On the second day after his assumption of his new duties, this unfortunate individual, while engaged in the task of getting up coals from the fore-peak, was unlucky enough to capsize the lamp which he was using, and so set the ship on fire. Instead of giving the alarm instantly, as he ought to have done, he rushed on deck with the intention of getting some buckets of water, and endeavouring to extinguish the fire unaided. No sooner, however, did he make his appearance than he was hustled peremptorily off by the cook upon another errand; and when he returned, a quarter of an hour later, the forecastle was all ablaze, and the smoke just beginning to curl up through the scuttle.

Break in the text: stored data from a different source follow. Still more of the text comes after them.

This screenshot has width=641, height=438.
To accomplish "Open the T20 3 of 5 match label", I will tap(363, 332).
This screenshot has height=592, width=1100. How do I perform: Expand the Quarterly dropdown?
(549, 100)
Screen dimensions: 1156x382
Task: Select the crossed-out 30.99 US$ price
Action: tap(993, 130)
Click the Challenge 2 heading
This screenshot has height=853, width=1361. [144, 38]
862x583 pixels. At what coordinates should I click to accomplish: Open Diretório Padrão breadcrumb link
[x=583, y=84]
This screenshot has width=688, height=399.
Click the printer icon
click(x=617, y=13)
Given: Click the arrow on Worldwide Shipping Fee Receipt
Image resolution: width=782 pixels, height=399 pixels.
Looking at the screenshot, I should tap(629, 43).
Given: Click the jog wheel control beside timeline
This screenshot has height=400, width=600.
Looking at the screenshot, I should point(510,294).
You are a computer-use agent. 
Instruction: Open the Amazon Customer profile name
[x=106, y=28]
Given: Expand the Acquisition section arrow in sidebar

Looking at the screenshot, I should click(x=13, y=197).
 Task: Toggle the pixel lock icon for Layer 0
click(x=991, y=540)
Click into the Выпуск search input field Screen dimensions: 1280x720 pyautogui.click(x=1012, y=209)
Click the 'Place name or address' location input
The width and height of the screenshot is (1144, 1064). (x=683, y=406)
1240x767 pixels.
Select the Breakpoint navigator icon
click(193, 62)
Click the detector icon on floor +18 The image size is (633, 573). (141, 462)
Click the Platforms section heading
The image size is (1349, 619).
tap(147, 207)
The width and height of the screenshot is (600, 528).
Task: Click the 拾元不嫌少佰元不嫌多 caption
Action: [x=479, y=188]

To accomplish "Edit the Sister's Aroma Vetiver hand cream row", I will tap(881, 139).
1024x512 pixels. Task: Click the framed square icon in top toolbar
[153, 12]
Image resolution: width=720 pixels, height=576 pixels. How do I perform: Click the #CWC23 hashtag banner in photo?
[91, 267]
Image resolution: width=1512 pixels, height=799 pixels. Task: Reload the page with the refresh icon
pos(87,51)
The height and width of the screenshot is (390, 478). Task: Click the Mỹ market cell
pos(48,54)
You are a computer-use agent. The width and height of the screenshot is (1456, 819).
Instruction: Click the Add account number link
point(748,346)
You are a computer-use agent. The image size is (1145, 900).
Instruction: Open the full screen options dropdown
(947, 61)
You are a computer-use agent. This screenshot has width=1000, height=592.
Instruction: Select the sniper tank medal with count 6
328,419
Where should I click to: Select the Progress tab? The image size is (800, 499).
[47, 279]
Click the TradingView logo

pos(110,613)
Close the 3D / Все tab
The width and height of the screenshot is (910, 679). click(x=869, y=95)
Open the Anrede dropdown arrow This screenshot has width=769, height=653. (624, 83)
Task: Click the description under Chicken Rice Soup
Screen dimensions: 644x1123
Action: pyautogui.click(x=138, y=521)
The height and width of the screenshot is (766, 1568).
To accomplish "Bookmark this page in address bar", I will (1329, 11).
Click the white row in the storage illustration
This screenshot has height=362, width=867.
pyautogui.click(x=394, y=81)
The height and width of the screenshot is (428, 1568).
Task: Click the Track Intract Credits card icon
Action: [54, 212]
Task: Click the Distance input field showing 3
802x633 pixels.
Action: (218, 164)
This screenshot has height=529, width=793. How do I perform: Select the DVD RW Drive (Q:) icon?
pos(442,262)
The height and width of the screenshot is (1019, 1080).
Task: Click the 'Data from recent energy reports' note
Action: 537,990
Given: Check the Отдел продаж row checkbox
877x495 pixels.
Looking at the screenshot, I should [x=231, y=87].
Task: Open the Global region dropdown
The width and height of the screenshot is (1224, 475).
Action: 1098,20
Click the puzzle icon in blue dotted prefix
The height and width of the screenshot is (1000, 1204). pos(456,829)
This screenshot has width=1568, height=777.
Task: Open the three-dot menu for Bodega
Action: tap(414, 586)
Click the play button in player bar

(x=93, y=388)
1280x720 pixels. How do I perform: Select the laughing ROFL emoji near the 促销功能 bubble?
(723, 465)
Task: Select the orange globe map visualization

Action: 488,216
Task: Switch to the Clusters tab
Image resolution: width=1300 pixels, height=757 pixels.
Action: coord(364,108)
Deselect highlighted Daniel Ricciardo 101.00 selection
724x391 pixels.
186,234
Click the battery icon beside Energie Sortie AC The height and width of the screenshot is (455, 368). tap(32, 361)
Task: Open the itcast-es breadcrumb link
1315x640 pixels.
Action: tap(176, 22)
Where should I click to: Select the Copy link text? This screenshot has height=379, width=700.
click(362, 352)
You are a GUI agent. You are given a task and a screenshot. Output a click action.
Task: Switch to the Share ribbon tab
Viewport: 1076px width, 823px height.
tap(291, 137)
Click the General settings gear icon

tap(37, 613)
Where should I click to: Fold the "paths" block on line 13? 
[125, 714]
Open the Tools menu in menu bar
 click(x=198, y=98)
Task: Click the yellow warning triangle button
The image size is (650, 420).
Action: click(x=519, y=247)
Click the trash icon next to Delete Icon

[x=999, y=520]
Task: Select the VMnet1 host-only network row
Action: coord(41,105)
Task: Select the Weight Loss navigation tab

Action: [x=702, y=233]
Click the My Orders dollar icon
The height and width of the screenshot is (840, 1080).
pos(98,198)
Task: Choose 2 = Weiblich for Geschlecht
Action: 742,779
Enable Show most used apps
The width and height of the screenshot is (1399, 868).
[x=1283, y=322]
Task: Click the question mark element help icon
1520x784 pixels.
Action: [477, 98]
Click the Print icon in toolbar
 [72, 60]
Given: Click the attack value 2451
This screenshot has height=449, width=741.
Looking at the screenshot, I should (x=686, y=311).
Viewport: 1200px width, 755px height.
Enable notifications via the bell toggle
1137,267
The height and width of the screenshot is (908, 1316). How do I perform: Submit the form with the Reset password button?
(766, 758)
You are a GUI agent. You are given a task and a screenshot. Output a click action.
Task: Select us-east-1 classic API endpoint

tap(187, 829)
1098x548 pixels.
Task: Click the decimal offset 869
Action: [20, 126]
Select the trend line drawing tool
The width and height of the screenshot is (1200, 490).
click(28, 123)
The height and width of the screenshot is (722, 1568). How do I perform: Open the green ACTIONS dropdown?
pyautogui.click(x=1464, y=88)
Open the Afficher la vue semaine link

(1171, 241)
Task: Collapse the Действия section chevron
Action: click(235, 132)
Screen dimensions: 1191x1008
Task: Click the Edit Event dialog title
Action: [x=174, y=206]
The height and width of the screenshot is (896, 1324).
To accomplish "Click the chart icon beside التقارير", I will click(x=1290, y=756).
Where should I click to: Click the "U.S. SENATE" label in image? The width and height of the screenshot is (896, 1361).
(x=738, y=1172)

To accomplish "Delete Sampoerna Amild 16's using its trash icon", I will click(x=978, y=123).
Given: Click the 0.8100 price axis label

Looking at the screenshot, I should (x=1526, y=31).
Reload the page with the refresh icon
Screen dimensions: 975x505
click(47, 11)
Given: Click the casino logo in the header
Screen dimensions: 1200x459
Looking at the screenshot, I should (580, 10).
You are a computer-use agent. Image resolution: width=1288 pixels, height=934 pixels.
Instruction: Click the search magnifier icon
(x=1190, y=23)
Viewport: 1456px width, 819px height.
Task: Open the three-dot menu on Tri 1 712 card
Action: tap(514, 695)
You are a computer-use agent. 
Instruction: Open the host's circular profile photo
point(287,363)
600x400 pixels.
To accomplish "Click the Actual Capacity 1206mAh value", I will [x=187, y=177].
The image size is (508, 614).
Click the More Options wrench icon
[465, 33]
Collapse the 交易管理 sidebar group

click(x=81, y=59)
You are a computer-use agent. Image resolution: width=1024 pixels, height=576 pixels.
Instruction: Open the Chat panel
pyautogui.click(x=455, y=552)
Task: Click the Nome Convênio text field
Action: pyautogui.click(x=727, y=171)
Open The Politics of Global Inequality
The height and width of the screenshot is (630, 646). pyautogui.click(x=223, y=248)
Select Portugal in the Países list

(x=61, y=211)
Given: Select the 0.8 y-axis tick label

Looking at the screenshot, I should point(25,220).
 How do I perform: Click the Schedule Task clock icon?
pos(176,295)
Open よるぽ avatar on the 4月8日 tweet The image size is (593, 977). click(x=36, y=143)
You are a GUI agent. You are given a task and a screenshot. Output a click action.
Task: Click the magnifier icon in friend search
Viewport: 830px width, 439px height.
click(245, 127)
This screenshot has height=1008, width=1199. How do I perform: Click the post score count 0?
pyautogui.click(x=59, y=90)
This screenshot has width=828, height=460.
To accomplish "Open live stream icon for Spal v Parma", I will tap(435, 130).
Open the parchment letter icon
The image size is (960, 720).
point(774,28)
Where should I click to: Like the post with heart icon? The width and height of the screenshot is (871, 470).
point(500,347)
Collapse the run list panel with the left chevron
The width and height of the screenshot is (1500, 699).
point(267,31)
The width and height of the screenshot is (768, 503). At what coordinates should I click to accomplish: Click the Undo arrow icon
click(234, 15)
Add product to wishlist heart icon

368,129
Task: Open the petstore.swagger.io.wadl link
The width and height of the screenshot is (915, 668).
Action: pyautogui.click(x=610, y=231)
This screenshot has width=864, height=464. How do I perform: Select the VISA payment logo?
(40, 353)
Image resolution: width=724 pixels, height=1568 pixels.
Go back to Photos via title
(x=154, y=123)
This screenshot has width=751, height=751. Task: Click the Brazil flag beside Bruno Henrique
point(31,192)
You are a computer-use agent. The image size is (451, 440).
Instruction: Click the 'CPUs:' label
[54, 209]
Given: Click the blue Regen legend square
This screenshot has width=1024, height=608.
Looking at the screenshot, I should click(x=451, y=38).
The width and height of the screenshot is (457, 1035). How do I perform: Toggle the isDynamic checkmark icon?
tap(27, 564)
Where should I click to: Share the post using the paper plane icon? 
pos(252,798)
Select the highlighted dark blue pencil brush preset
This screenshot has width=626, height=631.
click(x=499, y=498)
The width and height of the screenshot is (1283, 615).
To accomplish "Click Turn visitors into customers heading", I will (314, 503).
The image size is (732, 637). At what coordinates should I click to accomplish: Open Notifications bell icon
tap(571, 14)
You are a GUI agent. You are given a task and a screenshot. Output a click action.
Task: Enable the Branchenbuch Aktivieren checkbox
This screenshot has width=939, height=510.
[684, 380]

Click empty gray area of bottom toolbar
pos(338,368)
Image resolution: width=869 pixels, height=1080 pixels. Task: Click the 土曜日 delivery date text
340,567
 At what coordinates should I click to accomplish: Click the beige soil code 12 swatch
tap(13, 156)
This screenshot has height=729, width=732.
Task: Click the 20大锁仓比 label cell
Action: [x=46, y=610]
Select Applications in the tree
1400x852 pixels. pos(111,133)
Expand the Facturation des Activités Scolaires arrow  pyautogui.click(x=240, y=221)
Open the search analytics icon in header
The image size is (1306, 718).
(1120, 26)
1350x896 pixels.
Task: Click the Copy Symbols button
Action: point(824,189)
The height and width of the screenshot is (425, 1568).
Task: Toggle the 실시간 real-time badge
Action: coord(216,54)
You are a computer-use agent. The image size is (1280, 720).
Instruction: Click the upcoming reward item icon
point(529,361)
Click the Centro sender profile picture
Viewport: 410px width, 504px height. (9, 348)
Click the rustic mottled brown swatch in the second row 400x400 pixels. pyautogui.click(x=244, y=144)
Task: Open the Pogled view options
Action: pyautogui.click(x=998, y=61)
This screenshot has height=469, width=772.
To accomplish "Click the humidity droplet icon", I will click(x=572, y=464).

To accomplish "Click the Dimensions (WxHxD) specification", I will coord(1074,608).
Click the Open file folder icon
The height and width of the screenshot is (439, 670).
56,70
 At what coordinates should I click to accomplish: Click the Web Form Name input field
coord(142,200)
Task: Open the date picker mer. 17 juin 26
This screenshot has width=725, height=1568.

Then indeed he shouted “Fire!” with all his might, and at the terrible cry all hands rushed forward, to find the alarm only too true.
In the first mad hurry and confusion, no one seemed to think of inquiring how the fire had originated; and Walford was beginning to congratulate himself that, whatever happened, his complicity would not be suspected, when Talbot, happening to run up against him, stopped abruptly, and exclaimed—
“Ha! you lubber, I saw you creeping up and down the forecastle ladder just now, as gingerly as a cat walking upon hot bricks—you ought to know something about this job—and by Jove you do, too; I can see it by the blink of your eyes—so out with it, you long-shore lantern-jawed son of a baked monkey.”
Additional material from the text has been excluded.